** What the task requires **
Convert every line of the items below into a numbered list, leaving out blank lines.

** Source data **
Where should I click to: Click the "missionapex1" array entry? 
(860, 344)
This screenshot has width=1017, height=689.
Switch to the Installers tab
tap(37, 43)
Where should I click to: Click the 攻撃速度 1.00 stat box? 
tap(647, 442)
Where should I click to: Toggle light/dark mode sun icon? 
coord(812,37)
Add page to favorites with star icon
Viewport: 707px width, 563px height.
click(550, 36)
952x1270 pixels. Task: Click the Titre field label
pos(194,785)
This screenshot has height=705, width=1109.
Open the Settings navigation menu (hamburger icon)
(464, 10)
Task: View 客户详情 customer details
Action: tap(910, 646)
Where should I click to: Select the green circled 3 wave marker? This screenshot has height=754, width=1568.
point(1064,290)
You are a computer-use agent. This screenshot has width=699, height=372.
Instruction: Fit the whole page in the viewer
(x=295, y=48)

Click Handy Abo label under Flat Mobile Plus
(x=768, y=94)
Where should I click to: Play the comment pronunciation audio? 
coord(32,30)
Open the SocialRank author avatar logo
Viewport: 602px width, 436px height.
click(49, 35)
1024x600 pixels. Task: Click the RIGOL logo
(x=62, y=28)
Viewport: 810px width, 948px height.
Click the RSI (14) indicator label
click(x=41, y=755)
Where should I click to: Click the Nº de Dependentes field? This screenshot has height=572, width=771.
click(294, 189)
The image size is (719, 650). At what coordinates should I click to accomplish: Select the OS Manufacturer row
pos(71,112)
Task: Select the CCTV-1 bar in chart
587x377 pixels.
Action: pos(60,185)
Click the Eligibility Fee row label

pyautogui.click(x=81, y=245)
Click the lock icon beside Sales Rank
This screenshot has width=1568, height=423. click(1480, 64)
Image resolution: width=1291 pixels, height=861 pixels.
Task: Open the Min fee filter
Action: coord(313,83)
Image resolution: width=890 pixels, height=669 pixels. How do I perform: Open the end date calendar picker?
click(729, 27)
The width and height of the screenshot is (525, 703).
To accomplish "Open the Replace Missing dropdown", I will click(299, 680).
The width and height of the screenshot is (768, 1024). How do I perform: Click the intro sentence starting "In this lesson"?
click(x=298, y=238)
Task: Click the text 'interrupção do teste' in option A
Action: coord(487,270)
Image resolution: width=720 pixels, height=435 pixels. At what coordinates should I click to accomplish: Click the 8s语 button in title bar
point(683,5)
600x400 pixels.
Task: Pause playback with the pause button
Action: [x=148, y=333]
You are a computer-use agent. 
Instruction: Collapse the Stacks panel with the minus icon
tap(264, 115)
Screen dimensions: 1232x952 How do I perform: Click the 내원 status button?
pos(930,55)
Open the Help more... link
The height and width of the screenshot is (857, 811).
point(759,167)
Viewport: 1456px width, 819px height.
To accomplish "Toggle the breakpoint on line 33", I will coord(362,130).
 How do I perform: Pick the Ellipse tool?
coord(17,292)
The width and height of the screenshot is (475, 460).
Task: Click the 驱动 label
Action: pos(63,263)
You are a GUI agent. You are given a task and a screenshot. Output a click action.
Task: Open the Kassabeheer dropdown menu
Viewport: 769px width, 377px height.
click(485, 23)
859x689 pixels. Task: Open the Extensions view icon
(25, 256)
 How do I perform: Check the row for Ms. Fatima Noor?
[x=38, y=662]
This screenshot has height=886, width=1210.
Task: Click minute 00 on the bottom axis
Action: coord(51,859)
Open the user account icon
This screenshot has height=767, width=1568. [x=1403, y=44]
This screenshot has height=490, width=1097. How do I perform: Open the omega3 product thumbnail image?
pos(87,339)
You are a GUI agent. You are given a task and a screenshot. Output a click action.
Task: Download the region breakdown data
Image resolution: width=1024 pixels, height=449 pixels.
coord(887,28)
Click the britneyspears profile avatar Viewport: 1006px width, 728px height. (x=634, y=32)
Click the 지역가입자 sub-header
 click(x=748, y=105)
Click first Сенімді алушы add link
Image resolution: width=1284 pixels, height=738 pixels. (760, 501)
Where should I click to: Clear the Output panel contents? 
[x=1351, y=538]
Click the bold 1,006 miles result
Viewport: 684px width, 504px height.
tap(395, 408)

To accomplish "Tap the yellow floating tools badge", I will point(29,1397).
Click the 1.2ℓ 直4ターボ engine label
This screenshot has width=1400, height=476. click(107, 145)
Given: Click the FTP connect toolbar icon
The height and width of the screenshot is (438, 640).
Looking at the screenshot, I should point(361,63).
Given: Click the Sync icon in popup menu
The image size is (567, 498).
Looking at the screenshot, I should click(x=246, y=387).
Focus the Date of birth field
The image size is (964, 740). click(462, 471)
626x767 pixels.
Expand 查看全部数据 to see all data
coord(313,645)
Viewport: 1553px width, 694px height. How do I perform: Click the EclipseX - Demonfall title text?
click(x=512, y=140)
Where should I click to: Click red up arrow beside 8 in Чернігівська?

** Problem solution **
1. Where should I click to: Click the "missionapex1" array entry? 
2. (860, 344)
3. This screenshot has width=1017, height=689.
4. Switch to the Installers tab
5. tap(37, 43)
6. Where should I click to: Click the 攻撃速度 1.00 stat box? 
7. tap(647, 442)
8. Where should I click to: Toggle light/dark mode sun icon? 
9. coord(812,37)
10. Add page to favorites with star icon
11. Viewport: 707px width, 563px height.
12. click(550, 36)
13. 952x1270 pixels. Task: Click the Titre field label
14. pos(194,785)
15. This screenshot has height=705, width=1109.
16. Open the Settings navigation menu (hamburger icon)
17. (464, 10)
18. Task: View 客户详情 customer details
19. Action: tap(910, 646)
20. Where should I click to: Select the green circled 3 wave marker? This screenshot has height=754, width=1568.
21. point(1064,290)
22. You are a computer-use agent. This screenshot has width=699, height=372.
23. Instruction: Fit the whole page in the viewer
24. (x=295, y=48)
25. Click Handy Abo label under Flat Mobile Plus
26. (x=768, y=94)
27. Where should I click to: Play the comment pronunciation audio? 
28. coord(32,30)
29. Open the SocialRank author avatar logo
30. Viewport: 602px width, 436px height.
31. click(49, 35)
32. 1024x600 pixels. Task: Click the RIGOL logo
33. (x=62, y=28)
34. Viewport: 810px width, 948px height.
35. Click the RSI (14) indicator label
36. click(x=41, y=755)
37. Where should I click to: Click the Nº de Dependentes field? This screenshot has height=572, width=771.
38. click(294, 189)
39. The image size is (719, 650). At what coordinates should I click to accomplish: Select the OS Manufacturer row
40. pos(71,112)
41. Task: Select the CCTV-1 bar in chart
42. 587x377 pixels.
43. Action: pos(60,185)
44. Click the Eligibility Fee row label
45. pyautogui.click(x=81, y=245)
46. Click the lock icon beside Sales Rank
47. This screenshot has width=1568, height=423. click(1480, 64)
48. Image resolution: width=1291 pixels, height=861 pixels.
49. Task: Open the Min fee filter
50. Action: coord(313,83)
51. Image resolution: width=890 pixels, height=669 pixels. How do I perform: Open the end date calendar picker?
52. click(729, 27)
53. The width and height of the screenshot is (525, 703).
54. To accomplish "Open the Replace Missing dropdown", I will click(299, 680).
55. The width and height of the screenshot is (768, 1024). How do I perform: Click the intro sentence starting "In this lesson"?
56. click(x=298, y=238)
57. Task: Click the text 'interrupção do teste' in option A
58. Action: coord(487,270)
59. Image resolution: width=720 pixels, height=435 pixels. At what coordinates should I click to accomplish: Click the 8s语 button in title bar
60. point(683,5)
61. 600x400 pixels.
62. Task: Pause playback with the pause button
63. Action: [x=148, y=333]
64. You are a computer-use agent. 
65. Instruction: Collapse the Stacks panel with the minus icon
66. tap(264, 115)
67. Screen dimensions: 1232x952 How do I perform: Click the 내원 status button?
68. pos(930,55)
69. Open the Help more... link
70. The height and width of the screenshot is (857, 811).
71. point(759,167)
72. Viewport: 1456px width, 819px height.
73. To accomplish "Toggle the breakpoint on line 33", I will coord(362,130).
74.  How do I perform: Pick the Ellipse tool?
75. coord(17,292)
76. The width and height of the screenshot is (475, 460).
77. Task: Click the 驱动 label
78. Action: pos(63,263)
79. You are a GUI agent. You are given a task and a screenshot. Output a click action.
80. Task: Open the Kassabeheer dropdown menu
81. Viewport: 769px width, 377px height.
82. click(485, 23)
83. 859x689 pixels. Task: Open the Extensions view icon
84. (25, 256)
85.  How do I perform: Check the row for Ms. Fatima Noor?
86. [x=38, y=662]
87. This screenshot has height=886, width=1210.
88. Task: Click minute 00 on the bottom axis
89. Action: coord(51,859)
90. Open the user account icon
91. This screenshot has height=767, width=1568. [x=1403, y=44]
92. This screenshot has height=490, width=1097. How do I perform: Open the omega3 product thumbnail image?
93. pos(87,339)
94. You are a GUI agent. You are given a task and a screenshot. Output a click action.
95. Task: Download the region breakdown data
96. Image resolution: width=1024 pixels, height=449 pixels.
97. coord(887,28)
98. Click the britneyspears profile avatar Viewport: 1006px width, 728px height. (x=634, y=32)
99. Click the 지역가입자 sub-header
100.  click(x=748, y=105)
101. Click first Сенімді алушы add link
102. Image resolution: width=1284 pixels, height=738 pixels. (760, 501)
103. Where should I click to: Clear the Output panel contents? 
104. [x=1351, y=538]
105. Click the bold 1,006 miles result
106. Viewport: 684px width, 504px height.
107. tap(395, 408)
108. To accomplish "Tap the yellow floating tools badge", I will point(29,1397).
109. Click the 1.2ℓ 直4ターボ engine label
110. This screenshot has width=1400, height=476. click(107, 145)
111. Given: Click the FTP connect toolbar icon
112. The height and width of the screenshot is (438, 640).
113. Looking at the screenshot, I should point(361,63).
114. Given: Click the Sync icon in popup menu
115. The image size is (567, 498).
116. Looking at the screenshot, I should click(x=246, y=387).
117. Focus the Date of birth field
118. The image size is (964, 740). click(462, 471)
119. 626x767 pixels.
120. Expand 查看全部数据 to see all data
121. coord(313,645)
122. Viewport: 1553px width, 694px height. How do I perform: Click the EclipseX - Demonfall title text?
123. click(x=512, y=140)
124. Where should I click to: Click red up arrow beside 8 in Чернігівська?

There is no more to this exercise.